▶ [MATERIAL PROVIDED]:
____

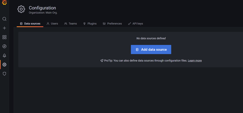Switch to the Users tab
243x113 pixels.
coord(52,24)
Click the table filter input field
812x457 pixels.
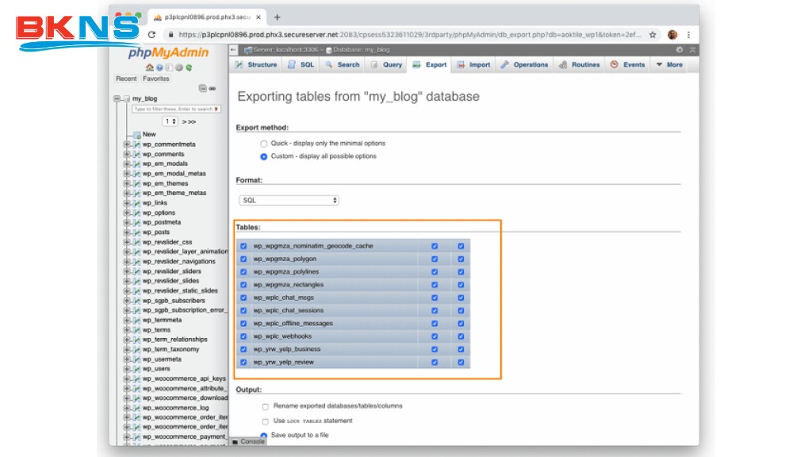click(172, 109)
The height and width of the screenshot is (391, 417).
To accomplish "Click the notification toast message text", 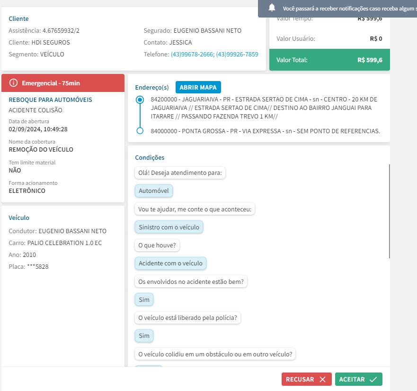I will point(349,9).
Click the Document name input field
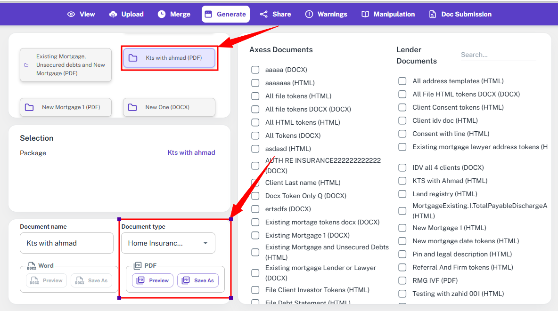The height and width of the screenshot is (311, 558). click(x=66, y=243)
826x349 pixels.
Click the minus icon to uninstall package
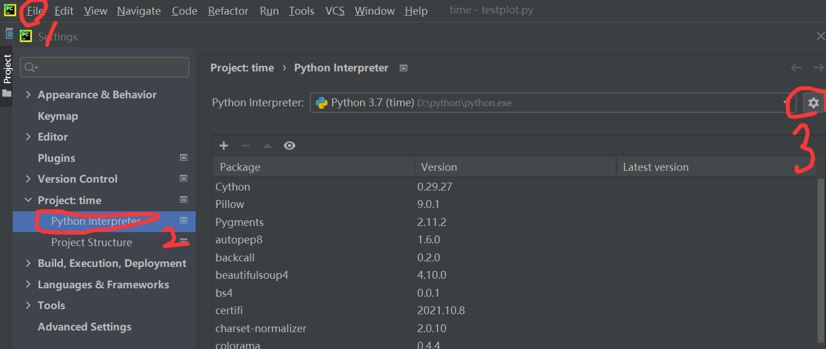click(246, 146)
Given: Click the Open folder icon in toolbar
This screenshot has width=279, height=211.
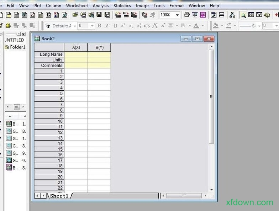Looking at the screenshot, I should point(75,15).
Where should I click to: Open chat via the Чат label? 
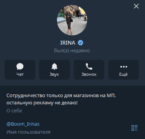[x=20, y=74]
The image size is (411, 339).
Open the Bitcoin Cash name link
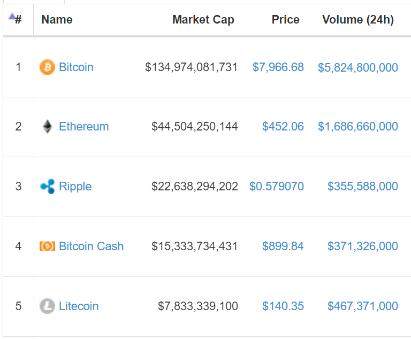[x=91, y=246]
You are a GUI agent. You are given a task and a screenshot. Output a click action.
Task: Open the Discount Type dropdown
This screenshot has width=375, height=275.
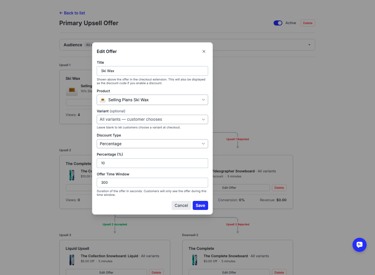point(152,144)
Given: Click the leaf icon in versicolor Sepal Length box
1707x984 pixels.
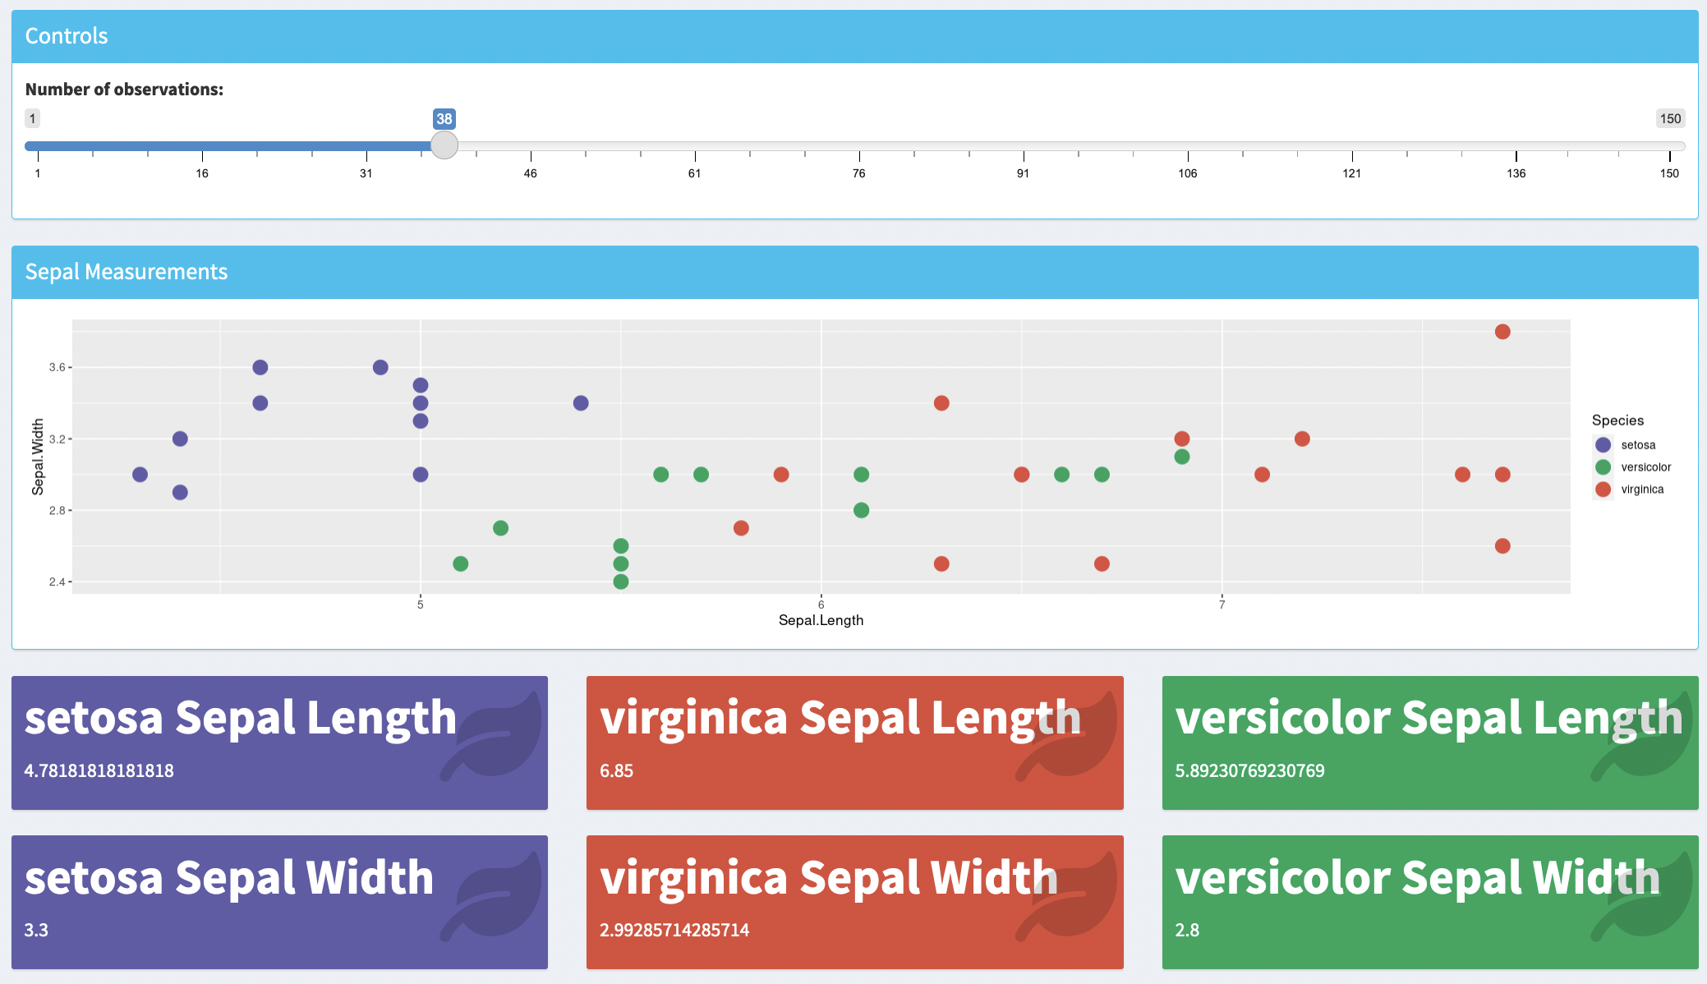Looking at the screenshot, I should point(1643,736).
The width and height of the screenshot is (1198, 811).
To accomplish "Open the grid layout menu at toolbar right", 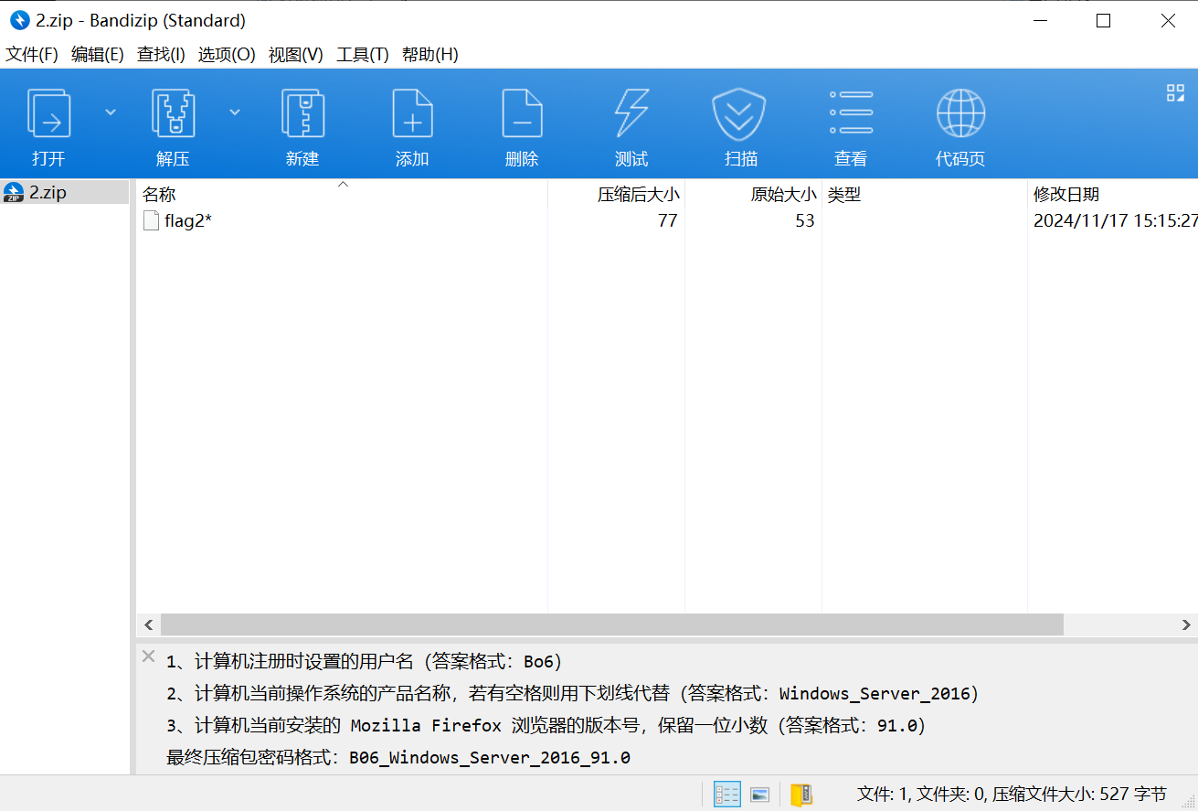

____

▶ [ABOUT THIS TASK]: From the line that contains "You are a GUI" to the last line of the data, print each line exactly, both ends included, and omit the pictures.

▶ [SOLUTION TO THE EXERCISE]:
You are a GUI agent. You are given a task and a screenshot. Output a click action.
Task: Open the Discount Type dropdown
This screenshot has width=375, height=275.
point(152,144)
Given: Click the leaf icon in versicolor Sepal Length box
1707x984 pixels.
Looking at the screenshot, I should point(1643,736).
The width and height of the screenshot is (1198, 811).
To accomplish "Open the grid layout menu at toolbar right", 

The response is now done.